Ms Parti, an Indonesian who worked for the Liew family from 2007 to 2016, had been convicted by a lower court of stealing more than $34,000 worth of items from the family.
Justice Chan Seng Onn, in overturning the conviction and acquitting Ms Parti, had taken issue on several counts with how the case was handled.
He noted that the Liew family could have been motivated to terminate Ms Parti's employment abruptly and file the police report in order to prevent her from reporting her illegal deployment to work at the house and office of Mr Liew's son.

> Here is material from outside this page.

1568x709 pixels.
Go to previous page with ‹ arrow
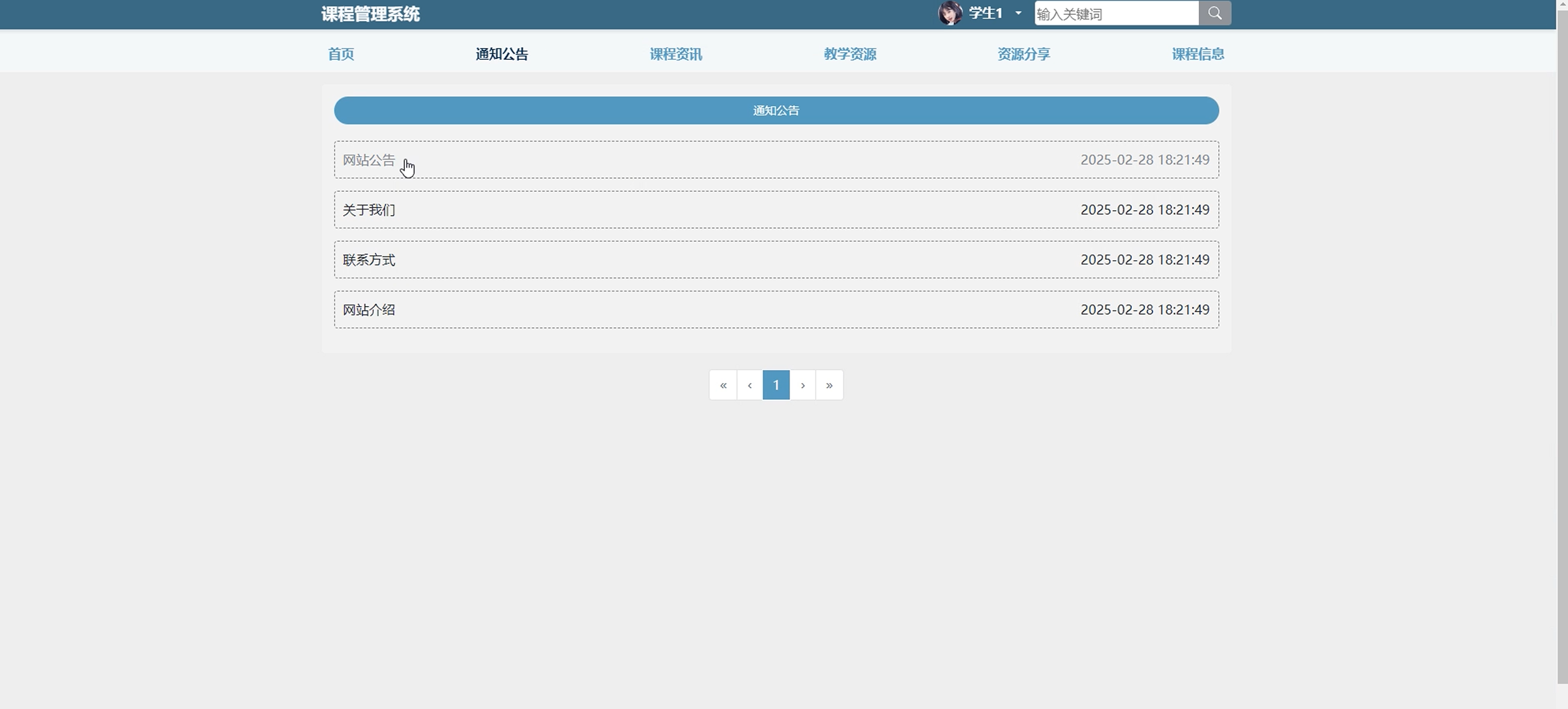pos(749,385)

The judge had also found that there was a break in the chain of custody of evidence. This created a reasonable doubt as to whether some of the allegedly stolen items discovered by the family were accurately documented by the photographs taken by the police some five weeks later.
During this period, the family were also told by the police that they were free to use the items. They took and put items back into the boxes, but it was not clear if the items that were put back were the same ones removed earlier.
Justice Chan also found that two statements were taken from Ms Parti without an interpreter.
In the light of the judgment, the Attorney-General's Chambers had said it was reviewing the handling of the case. The Ministry of Manpower said it was in consultation with the AGC on whether further action ought to be taken in this case while the Singapore Police Force also said it was looking into how its investigations were conducted.
At this stage, only leave for an inquiry to be held is being sought under the originating summons filed by Ms Parti.
The inquiry precedes the disciplinary tribunal proceedings on whether there are grounds for convening one.
If Ms Parti succeeds in her application, a disciplinary tribunal may then be appointed to hear the case and submit its findings to the Chief Justice.
The Chief Justice can dismiss the case if the tribunal finds no cause of sufficient gravity for disciplinary action, or give orders to have punishments imposed, such as censure, paying a penalty of up to $20,000, or any other order deemed appropriate.
Ms Parti filed the summons under Section 82A of the Legal Profession Act, which deals with misconduct by legal service officers and the penalties if they are found guilty.